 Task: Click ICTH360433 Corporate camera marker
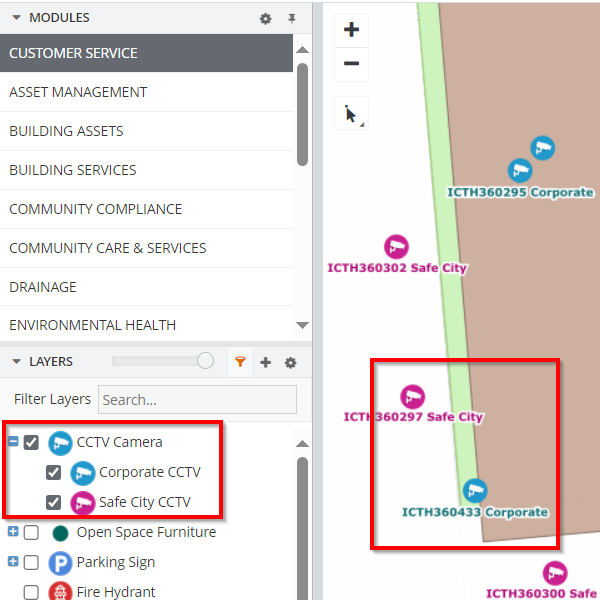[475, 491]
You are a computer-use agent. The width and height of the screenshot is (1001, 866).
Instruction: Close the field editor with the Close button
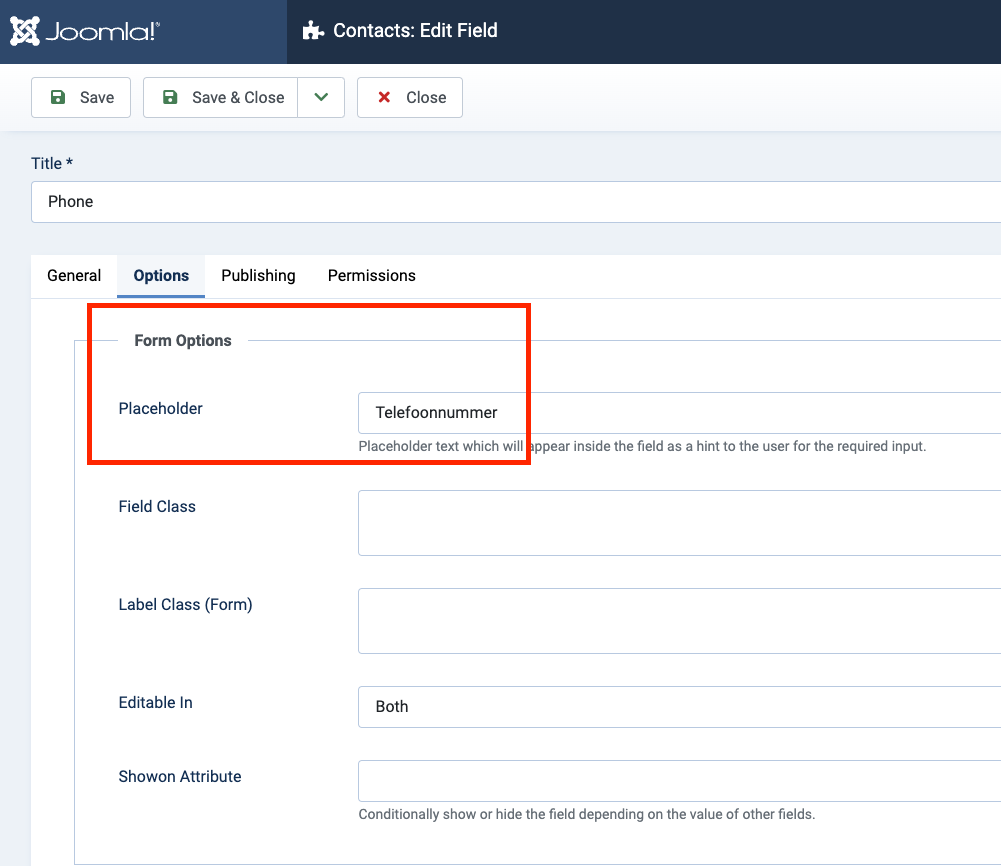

====================

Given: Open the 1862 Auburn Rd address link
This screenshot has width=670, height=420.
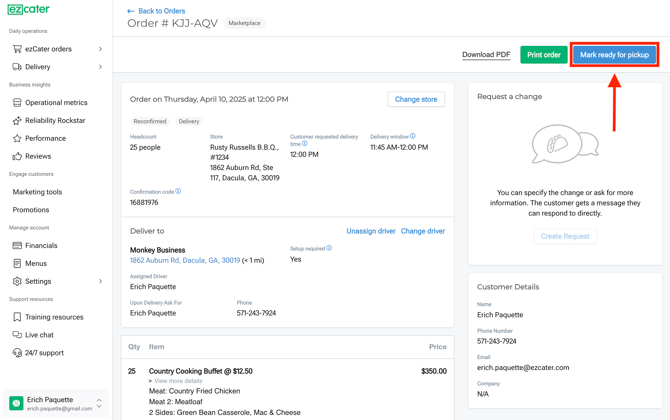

====================

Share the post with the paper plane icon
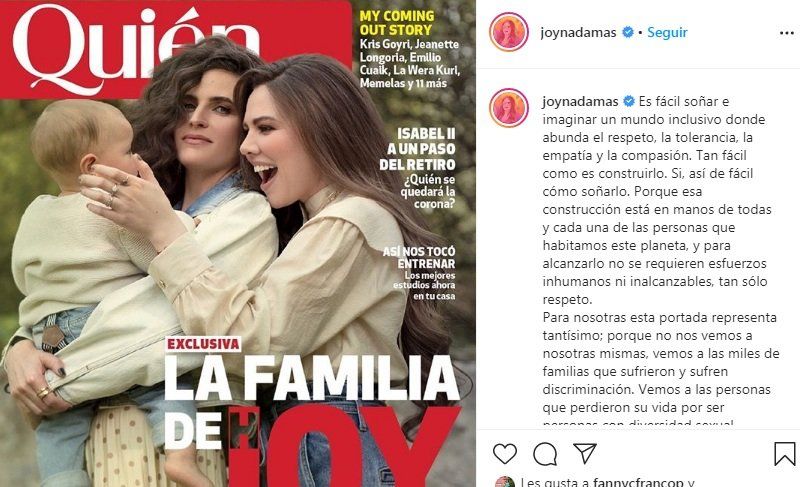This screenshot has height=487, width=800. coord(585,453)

====================

Your assignment: Reproduce exactly the lines above starting at the line containing "Task: Click ICTH360433" and ending at the line containing "Instruction: Close the", including both, but not the pictures.

Result of the exercise:
 Task: Click ICTH360433 Corporate camera marker
[475, 491]
You are a computer-use agent. The width and height of the screenshot is (1001, 866).
Instruction: Close the field editor with the Close button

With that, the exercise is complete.